Autism

Which Meds?

Published June 25, 2009 @ 12:32AM PT

Medication in open bottles from http://righttrack1.com/ESW/Images/j0402519.jpg
In a recently reported study, an SSRI (selective serotonin reuptake inhibitor), Celexa, was shown not to be effective in reducing repetitive behaviors. Another SSRI, Lexapro, is to be combined with research on genetics and brain scans in a five-year study (funded with a $9.6 million federal grant). The study seeks to "explore possible mechanisms behind this craving for routine." Geneticist Ed Cook, director of the Laboratory of Developmental Neuroscience in the psychiatry department of the University of Illinois-Chicago, notes that up to a quarter of individuals on the spectrum have "insistence on sameness." (My son certainly is in that number.)

From the June 24th Chicago Tribune:

Each participant in the study gets blood drawn for genetic tests, including an analysis of the genes related to serotonin, a neurotransmitter that is part of the brain's system for modulating mood and emotion. Participants' families are asked to donate blood samples so researchers can look for hereditary links. All the blood Cook collects from participants -- he's hoping for more than 250 -- will be shared with a national autism database for other researchers to use.

Participants with a high level of insistence on sameness are referred to the group's pharmacologist, Tom Owley. The outgoing head of UIC's Neurodevelopmental Psychopharmacology Clinic, Owley conducted a preliminary study two years ago on the antidepressant Lexapro, which affects serotonin levels. Sixty-five percent of participants who took the drug were helped, according to results of a detailed questionnaire completed by their parents.

The Celexa study is cited and the Chicago Tribune article specifically notes that study. By combining research on Lexapro with genetics and brain scans, it's hoped that researchers can find out why a drug may help some individuals but not others, with a view to developing "medications targeted for people with specific autism symptoms."

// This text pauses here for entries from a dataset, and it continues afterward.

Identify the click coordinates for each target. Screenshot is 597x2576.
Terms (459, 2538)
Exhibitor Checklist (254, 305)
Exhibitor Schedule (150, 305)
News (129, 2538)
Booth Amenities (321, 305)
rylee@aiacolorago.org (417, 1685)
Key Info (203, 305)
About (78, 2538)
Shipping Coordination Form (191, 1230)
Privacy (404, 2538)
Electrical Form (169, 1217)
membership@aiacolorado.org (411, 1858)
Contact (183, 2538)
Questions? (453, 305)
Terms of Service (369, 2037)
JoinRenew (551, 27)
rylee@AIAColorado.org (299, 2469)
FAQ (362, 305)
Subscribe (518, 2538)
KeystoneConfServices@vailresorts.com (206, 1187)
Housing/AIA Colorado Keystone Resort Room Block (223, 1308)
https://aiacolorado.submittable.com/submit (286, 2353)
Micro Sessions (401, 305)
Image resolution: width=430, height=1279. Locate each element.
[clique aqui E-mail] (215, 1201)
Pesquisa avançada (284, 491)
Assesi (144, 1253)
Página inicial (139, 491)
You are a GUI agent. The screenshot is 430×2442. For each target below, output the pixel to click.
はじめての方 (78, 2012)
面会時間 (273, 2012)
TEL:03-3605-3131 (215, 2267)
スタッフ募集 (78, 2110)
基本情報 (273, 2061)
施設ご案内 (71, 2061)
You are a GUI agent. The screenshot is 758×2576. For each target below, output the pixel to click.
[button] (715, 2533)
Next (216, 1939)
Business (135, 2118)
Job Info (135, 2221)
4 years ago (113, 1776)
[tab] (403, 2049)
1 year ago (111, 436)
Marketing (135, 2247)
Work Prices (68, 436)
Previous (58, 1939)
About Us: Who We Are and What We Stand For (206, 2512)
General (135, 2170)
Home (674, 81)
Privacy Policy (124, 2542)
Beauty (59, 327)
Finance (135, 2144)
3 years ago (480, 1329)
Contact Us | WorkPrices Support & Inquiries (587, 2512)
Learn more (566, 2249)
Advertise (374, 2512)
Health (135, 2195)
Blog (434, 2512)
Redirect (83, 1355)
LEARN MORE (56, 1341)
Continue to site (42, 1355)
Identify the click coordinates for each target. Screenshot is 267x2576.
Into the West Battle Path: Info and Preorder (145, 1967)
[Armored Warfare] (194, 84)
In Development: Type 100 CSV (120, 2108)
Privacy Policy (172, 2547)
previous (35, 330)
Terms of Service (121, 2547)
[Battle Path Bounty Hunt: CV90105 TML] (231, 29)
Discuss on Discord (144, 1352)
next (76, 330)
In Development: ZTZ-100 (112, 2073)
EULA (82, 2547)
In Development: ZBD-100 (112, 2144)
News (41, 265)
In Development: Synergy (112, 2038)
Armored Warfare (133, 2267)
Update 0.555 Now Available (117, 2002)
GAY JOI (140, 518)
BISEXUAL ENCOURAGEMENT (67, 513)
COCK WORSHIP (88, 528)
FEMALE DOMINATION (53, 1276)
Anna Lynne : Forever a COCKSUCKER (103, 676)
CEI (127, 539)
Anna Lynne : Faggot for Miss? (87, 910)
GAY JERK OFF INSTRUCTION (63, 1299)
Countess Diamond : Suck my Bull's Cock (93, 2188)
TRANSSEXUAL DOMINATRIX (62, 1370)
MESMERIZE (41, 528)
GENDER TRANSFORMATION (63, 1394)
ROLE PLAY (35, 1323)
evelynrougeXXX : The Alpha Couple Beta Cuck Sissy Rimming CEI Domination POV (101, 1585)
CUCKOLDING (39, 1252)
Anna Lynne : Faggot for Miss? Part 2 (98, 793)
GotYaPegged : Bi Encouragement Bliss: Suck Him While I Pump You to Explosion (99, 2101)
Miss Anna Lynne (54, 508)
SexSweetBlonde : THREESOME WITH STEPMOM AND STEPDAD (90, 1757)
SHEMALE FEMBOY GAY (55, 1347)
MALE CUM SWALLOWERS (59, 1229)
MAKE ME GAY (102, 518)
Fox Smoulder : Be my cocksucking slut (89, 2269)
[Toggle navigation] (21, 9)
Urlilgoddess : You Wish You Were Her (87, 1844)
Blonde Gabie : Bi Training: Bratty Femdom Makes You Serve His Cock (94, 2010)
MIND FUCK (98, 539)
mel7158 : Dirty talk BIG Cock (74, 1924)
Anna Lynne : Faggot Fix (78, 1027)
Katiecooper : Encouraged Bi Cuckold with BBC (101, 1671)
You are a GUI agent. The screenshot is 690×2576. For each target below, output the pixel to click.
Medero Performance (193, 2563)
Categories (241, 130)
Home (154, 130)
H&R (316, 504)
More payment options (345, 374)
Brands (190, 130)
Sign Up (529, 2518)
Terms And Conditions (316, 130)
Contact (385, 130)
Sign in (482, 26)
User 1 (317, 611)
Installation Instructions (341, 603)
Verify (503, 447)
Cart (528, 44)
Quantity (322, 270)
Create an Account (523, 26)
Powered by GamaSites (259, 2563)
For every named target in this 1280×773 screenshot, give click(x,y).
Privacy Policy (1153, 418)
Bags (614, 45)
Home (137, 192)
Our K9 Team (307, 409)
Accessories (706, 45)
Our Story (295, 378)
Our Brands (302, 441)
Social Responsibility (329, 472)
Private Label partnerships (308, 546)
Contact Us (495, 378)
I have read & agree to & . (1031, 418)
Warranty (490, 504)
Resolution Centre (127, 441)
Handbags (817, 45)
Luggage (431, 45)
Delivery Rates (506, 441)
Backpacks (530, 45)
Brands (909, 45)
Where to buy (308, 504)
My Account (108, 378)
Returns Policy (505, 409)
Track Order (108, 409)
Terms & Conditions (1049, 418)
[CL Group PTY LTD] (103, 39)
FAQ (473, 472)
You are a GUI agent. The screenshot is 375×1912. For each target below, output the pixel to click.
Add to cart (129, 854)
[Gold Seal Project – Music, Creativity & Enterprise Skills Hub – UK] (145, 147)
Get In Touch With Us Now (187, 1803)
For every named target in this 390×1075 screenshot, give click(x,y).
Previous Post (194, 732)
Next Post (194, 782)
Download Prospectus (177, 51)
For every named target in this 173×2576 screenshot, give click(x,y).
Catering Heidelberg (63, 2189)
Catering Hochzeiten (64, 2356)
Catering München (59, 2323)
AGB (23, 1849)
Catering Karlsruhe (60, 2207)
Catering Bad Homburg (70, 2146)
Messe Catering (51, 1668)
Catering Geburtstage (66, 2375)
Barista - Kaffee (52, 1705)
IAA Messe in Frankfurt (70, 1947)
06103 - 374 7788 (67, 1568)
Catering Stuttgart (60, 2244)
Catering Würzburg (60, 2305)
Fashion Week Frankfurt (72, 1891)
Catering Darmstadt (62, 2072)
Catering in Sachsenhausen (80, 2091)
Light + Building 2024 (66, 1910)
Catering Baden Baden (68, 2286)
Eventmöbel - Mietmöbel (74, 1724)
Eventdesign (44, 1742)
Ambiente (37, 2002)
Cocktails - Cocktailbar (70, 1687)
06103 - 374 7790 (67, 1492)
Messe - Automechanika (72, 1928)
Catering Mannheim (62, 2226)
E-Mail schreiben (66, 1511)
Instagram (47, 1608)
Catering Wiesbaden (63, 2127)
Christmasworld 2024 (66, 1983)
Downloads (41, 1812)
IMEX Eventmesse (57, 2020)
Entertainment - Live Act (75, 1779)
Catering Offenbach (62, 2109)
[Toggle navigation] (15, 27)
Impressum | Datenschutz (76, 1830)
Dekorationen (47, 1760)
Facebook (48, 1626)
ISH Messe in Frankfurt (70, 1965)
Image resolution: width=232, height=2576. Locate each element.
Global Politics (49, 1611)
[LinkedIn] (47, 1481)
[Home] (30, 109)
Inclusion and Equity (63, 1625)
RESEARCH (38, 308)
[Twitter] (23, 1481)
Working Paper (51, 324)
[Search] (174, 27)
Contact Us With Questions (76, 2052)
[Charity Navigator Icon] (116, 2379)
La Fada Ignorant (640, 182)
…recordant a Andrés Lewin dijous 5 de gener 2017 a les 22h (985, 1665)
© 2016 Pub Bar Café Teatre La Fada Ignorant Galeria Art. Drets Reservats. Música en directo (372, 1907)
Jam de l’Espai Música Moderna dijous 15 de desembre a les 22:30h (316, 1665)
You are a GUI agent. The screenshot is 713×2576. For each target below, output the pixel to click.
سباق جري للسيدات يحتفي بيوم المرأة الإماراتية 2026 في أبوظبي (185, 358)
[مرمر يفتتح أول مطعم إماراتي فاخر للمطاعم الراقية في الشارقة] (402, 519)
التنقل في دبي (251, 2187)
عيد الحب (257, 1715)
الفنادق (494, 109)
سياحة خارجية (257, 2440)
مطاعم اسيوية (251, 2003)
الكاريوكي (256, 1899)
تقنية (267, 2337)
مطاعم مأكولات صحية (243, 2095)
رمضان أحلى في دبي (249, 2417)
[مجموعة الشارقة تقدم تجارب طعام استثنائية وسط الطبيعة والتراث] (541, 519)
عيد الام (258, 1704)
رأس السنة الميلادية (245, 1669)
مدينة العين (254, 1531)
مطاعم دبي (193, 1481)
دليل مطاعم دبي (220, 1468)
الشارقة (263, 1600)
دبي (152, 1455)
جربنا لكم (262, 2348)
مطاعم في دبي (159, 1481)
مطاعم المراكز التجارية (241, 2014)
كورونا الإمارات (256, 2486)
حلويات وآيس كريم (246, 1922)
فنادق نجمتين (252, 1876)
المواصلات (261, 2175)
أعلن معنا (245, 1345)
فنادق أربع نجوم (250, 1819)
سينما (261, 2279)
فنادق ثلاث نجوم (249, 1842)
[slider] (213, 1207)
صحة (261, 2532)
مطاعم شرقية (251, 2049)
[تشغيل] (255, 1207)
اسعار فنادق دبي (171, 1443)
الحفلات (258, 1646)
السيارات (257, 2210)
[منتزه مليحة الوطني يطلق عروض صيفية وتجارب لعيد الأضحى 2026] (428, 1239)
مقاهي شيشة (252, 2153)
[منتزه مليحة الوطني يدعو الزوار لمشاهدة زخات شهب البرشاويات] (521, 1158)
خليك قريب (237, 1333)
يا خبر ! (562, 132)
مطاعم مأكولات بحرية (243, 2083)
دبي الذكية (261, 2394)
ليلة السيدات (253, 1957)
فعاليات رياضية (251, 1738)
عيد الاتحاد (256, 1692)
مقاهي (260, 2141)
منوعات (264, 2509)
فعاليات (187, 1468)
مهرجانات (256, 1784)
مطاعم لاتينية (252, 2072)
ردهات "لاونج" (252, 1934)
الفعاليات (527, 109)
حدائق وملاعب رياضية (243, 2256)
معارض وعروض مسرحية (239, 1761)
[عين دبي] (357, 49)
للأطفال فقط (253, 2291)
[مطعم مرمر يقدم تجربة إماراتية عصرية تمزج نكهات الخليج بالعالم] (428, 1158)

My son has been taking medications (SSRIs, though not Celexa or Lexapro; antipsychotics; others) since he was 7 years old. We've tried some other medications briefly; two of these---Ritalin and Clonidine---were very unhelpful and, indeed, had something more like deleterious results (as a result of which, Charlie took them only very briefly). My son having very limited speech---and being limited in his ability to identify and describe what he is feeling, physically as well as mentally---he cannot tell us how he feels taking a particular medication. Trying a new one, increasing a dosage, taking him off a medication: The only way we can gauge (guess) how he is feeling is by observing him very closely. And even then, it sometimes (most of the time) not always possible to tell what could be the medication, and what's Charlie reacting to things that have happened around him.

Charlie's responses to medications have often not been what what predicted. I still remember the time I gave him an over-the-counter medication---Benadryl---after he'd gotten his arms and legs covered with flea and fly bites at the beach. Maybe it stopped the itching, but, far from getting drowsy, he stayed up past midnight and was very lively (and of course, we had company that night). So finding out ways to determine whether or how an individuals with limited communication might respond to a medication before they take it would be very helpful. [Understatement] Not that it's that easy to have blood testing or brain scans done for my son---though, lately, he's done very good with various sorts of medical and other testing---you never know.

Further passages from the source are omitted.